Entdeckt worden sei der Nazi-Zug nun, weil eine Person „auf dem Sterbebett“ Informationen zum Versteck des Zuges weitergegeben und dazu eine Skizze angefertigt habe, so Zuchowski. Seiner Ansicht nach hatte seit dem Zweiten Weltkrieg „niemand Zugang“ zu dem Zug. Somit auch nicht jene beiden Schatzsucher, die den Fund Mitte August bekanntgaben. Die beiden Männer - ein Pole und ein Deutscher - ließen über ihren Anwalt ausrichten, stichhaltige Beweise für die Existenz des Zuges zu haben. Den genauen Fundort wollten die Schatzsucher aber erst bekanntgeben, wenn ihnen von der polnischen Regierung zehn Prozent Finderlohn zugesichert worden sei.

Genauer Ort geheim

Das ist mittlerweile offensichtlich geschehen. Den beiden Findern des Zuges stünden zehn Prozent Finderlohn zu, erklärte der Vizekulturminister. Laut Zuchowski würden nun Spezialisten damit beginnen, sich zu dem unterirdischen Zug vorzuarbeiten. Das lokale Fernsehen zeigte Bilder, auf denen Grabungswerkzeug zu sehen war. Der genaue Ort der Grabungen ließ sich aus diesen Bildern aber nicht erschließen. Das liegt ganz im Sinne der polnischen Behörden, die sich in einem Wettlauf mit privaten Schatzsuchern befinden.

Unterirdisches Stollensystem in Polen

Przykuta unter cc by-sa

Zahlreiche Stollen durchziehen den Untergrund nahe Walbrzych

Das Gebiet nahe der tschechischen Grenze übt bereits seit Jahrzehnten eine starke Anziehungskraft auf Schatzsucher aus. Dort gibt es eine Reihe unterirdischer Stollen, die die Nazis unter dem Codenamen „Riese“ hatten bauen lassen. Geschützt vor Luftangriffen der Alliierten sollten dort ursprünglich Waffen produziert werden. In der Gegend sollen aber am Ende des Zweiten Weltkriegs auch zwei Sonderzüge der Nazis verschwunden sein. Seit Kriegsende halten sich Gerüchte, sie seien mit Gold und Schmuck beladen gewesen.

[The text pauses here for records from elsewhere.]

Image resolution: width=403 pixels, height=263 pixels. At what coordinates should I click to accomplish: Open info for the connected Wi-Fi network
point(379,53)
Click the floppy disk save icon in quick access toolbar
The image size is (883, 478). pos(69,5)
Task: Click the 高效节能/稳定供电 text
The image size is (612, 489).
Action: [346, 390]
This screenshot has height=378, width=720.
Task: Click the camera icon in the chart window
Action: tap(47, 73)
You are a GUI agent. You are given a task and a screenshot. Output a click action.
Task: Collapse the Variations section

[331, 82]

Warnung vor „gefährlichen Gegenständen“

Die Meldung des angeblichen Sensationsfundes Mitte August gab privaten Glücksrittern neuen Antrieb. Laut Zuchowski seien seither zahlreiche „Sammler“ in der Gegend aktiv geworden. Laut der Nachrichtenagentur AFP waren am Freitag Dutzende Neugierige entlang der Gleise bei Walbrzych unterwegs. Im Rundfunksender „Radio Wroclaw“ erklärte ein Lokalhistoriker am Donnerstag, er habe gesehen, „dass am Wochenende Leute aus ganz Polen gegraben haben“.

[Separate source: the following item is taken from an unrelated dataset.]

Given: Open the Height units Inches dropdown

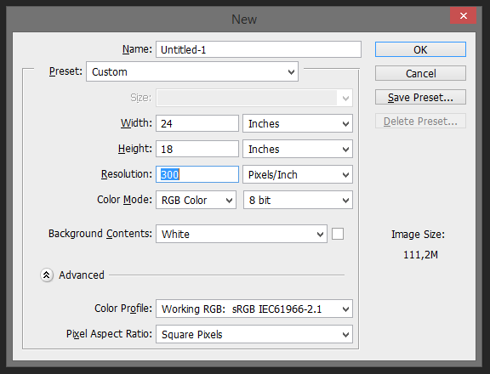Looking at the screenshot, I should [x=298, y=150].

Der Vizekulturminister und zugleich oberste Denkmalschützer Polens, appellierte an die privaten Schatzsucher, sich zurückhalten. Sie würden riskieren, sich selbst zu verletzten, so Zuchowski. „Das ist ein Aufruf, alle weiteren Untersuchungen einzustellen, bis wir die nötigen offiziellen Arbeiten zur Sicherung der Stätte beendet haben“, erklärte der Minister. Noch sei nicht nur offen, was sich in dem Zug befindet. Es sei auch nicht geklärt, ob er vermint sei oder „gefährliche Gegenstände“ an Bord habe. Die Behörden würden nun Spezialisten einsetzen, darunter auch Sprengstoffexperten der Armee.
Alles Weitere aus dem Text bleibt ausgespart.